Stored data entries
- - -

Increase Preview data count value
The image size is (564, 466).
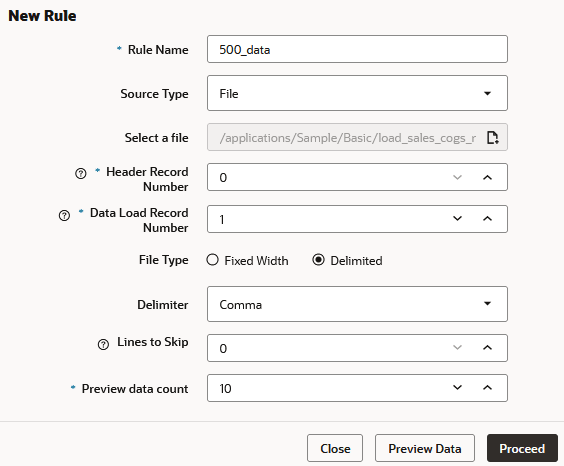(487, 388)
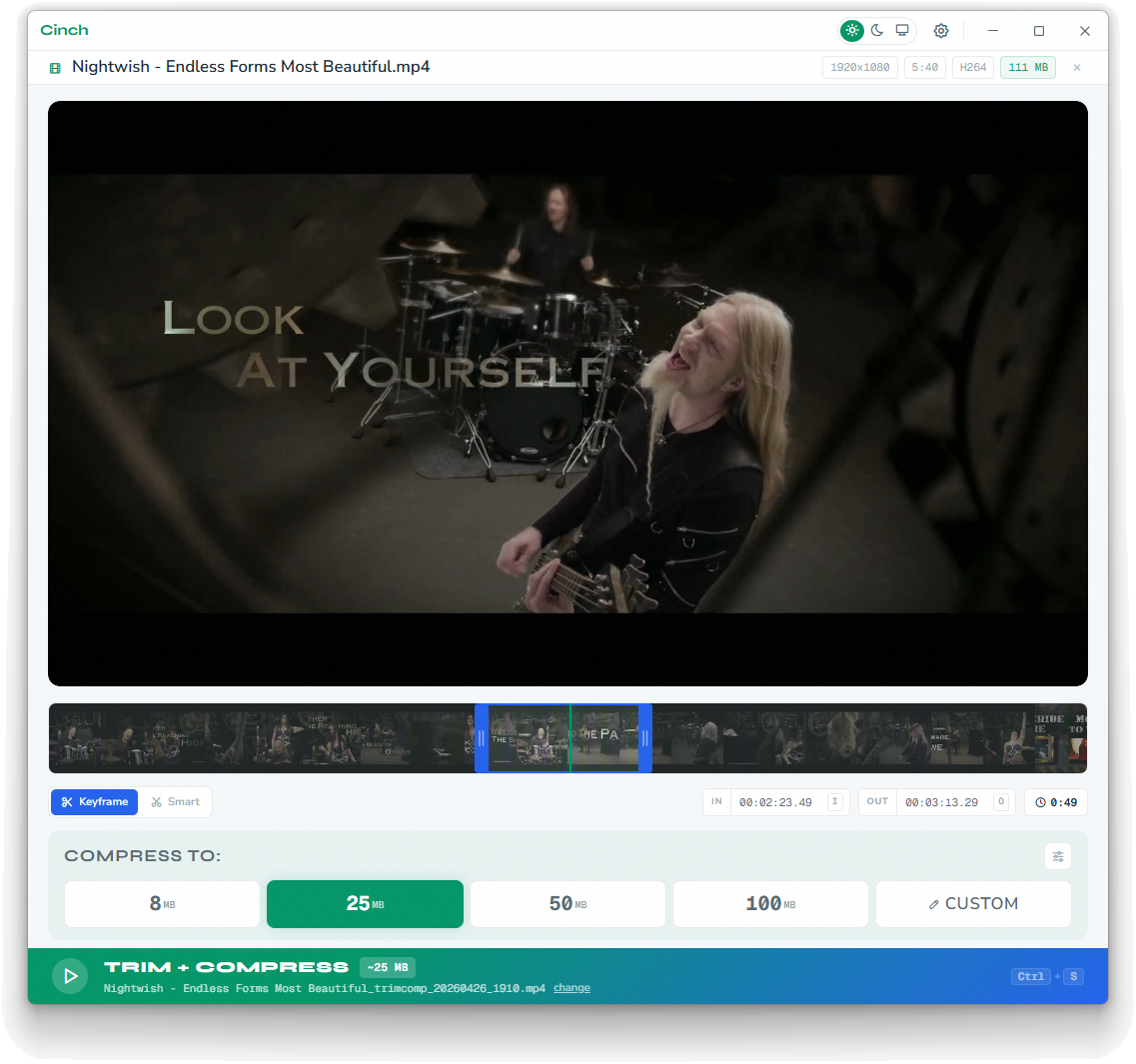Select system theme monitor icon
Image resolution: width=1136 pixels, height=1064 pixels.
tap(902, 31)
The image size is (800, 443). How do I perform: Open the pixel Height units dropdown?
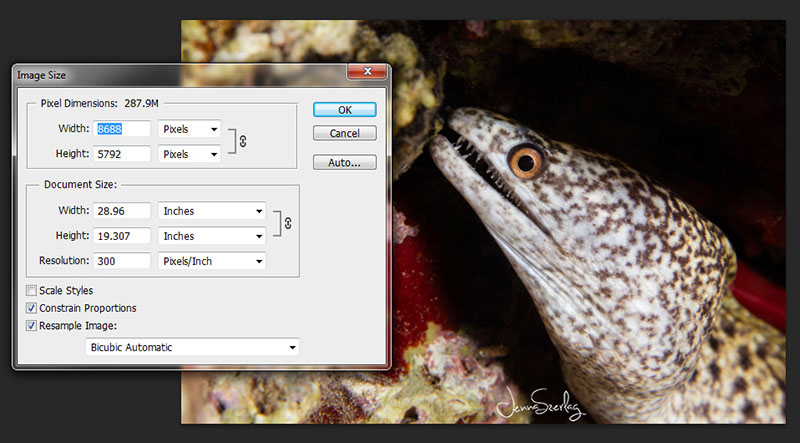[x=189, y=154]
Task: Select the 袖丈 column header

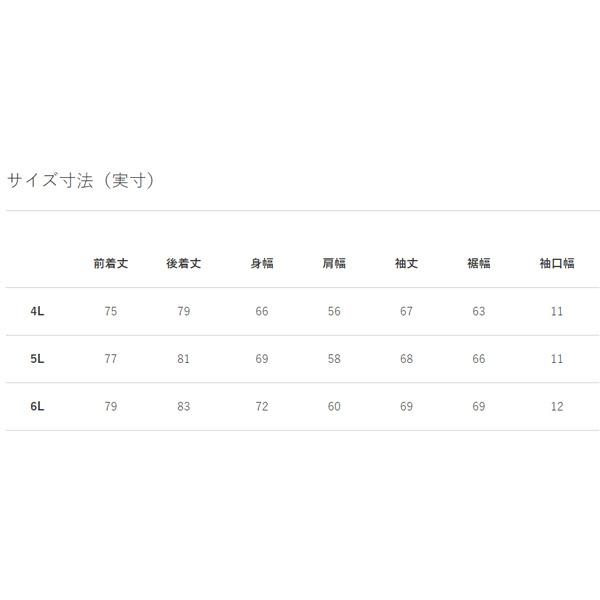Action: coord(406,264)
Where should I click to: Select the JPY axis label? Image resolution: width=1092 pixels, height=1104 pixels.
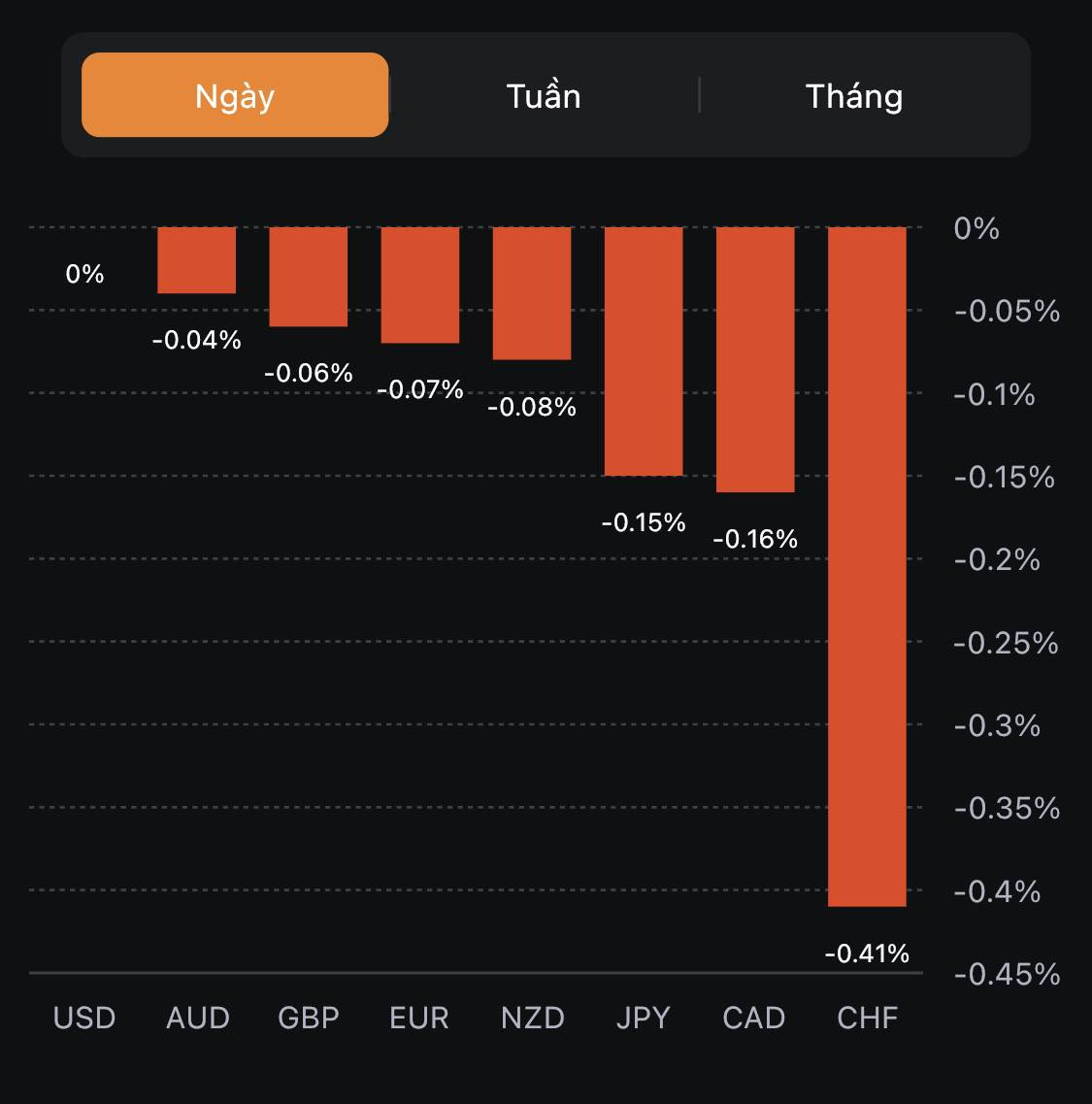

- - -

**TASK PROMPT:** Drop the pictures; repeat each entry above exactly.

**ANSWER TO THIS PROBLEM:**
Increase Preview data count value
The image size is (564, 466).
(487, 388)
Select system theme monitor icon
Image resolution: width=1136 pixels, height=1064 pixels.
tap(902, 31)
The image size is (800, 443). How do I perform: Open the pixel Height units dropdown?
[x=189, y=154]
Task: Select the 袖丈 column header

Action: coord(406,264)
Where should I click to: Select the JPY axis label? Image resolution: width=1092 pixels, height=1104 pixels.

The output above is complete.